It's not IT: work and the machinery of markets
Paul ThompsonThe continuing vulnerability of social science to an optimistic or indeed pessimistic technological determinism is particularly striking. The tendency to view work and employment relations under the rubric of the `information age' and ICT ranges from the techno utopias of popular management writers to the sophisticated conceptual models of Castells. Such perspectives are as disabling in this generation as they were in the last, confusing and misunderstanding actors and contexts. This paper will argue that ICT should be treated as a toll not a trigger, illustrated with reference to call centres and interactive service work.

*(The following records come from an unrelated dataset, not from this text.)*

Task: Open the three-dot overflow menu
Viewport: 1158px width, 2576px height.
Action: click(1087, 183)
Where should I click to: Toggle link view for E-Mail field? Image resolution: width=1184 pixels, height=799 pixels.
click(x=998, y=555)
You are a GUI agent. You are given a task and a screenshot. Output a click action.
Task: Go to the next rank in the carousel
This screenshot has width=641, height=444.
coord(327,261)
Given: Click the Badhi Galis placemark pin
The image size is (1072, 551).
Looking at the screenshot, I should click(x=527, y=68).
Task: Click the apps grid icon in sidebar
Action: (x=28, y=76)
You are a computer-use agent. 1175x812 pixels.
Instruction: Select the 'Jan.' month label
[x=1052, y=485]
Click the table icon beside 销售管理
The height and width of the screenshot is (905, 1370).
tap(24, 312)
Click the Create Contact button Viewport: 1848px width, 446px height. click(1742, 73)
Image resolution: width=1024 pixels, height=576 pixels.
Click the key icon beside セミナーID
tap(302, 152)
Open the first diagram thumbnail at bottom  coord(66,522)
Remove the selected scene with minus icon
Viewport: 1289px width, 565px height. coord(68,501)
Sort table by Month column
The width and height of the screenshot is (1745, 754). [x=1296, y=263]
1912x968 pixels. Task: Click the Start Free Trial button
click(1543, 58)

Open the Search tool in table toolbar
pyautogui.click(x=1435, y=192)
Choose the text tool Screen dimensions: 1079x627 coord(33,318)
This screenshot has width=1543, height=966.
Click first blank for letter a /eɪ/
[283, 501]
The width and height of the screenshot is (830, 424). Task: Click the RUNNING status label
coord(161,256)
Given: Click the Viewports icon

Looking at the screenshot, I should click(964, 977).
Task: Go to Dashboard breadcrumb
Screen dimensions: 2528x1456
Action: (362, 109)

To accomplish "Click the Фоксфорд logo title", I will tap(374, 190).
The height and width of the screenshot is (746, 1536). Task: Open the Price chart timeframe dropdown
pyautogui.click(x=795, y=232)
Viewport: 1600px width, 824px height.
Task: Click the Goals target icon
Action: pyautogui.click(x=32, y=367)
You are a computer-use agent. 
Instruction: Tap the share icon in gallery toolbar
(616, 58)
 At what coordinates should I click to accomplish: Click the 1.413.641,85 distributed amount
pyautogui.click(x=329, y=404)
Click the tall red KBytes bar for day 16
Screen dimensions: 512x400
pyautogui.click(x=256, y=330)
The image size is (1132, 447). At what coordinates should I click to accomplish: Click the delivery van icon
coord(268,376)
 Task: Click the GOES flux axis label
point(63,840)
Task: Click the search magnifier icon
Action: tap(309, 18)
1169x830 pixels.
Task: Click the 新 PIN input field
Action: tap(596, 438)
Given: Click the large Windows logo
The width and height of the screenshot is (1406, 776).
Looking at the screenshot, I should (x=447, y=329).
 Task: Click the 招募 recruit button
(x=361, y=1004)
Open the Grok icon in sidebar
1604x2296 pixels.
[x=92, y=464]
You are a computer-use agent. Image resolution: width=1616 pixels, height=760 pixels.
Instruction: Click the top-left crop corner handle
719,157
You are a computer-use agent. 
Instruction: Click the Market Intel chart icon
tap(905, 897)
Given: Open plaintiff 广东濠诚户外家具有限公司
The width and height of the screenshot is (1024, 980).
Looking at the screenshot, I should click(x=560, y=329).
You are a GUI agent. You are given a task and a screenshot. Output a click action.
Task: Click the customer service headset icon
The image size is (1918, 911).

It is important that critical social scientists re-assert the significance of the causal significance of institutions and political economy in shaping work systems. The former will be discussed by focusing on the distinctive nature of Anglo-American patterns of skill formation. The latter will draw from recent research to argue that the nature of and boundaries between work and employment relations are primarily influenced by the structural characteristics of shareholder-driven, deregulated and globalising markets on the one hand and the extended hierarchies that constitute forms of coordination between and within firms on the other. If there is a `revolution' in the world of work, it is marked by increased and disruptive tensions between what capital is seeking from employees in the labour process and what it finds necessary to enforce in the realm of employment relations.
Taking into account the institutional and political economy factors, the machinery of markets remains a more important consideration than technology, whether in formational or any other kind. The key task of research is to reveal the constraints and opportunities within these trends and explore the implications for public policy.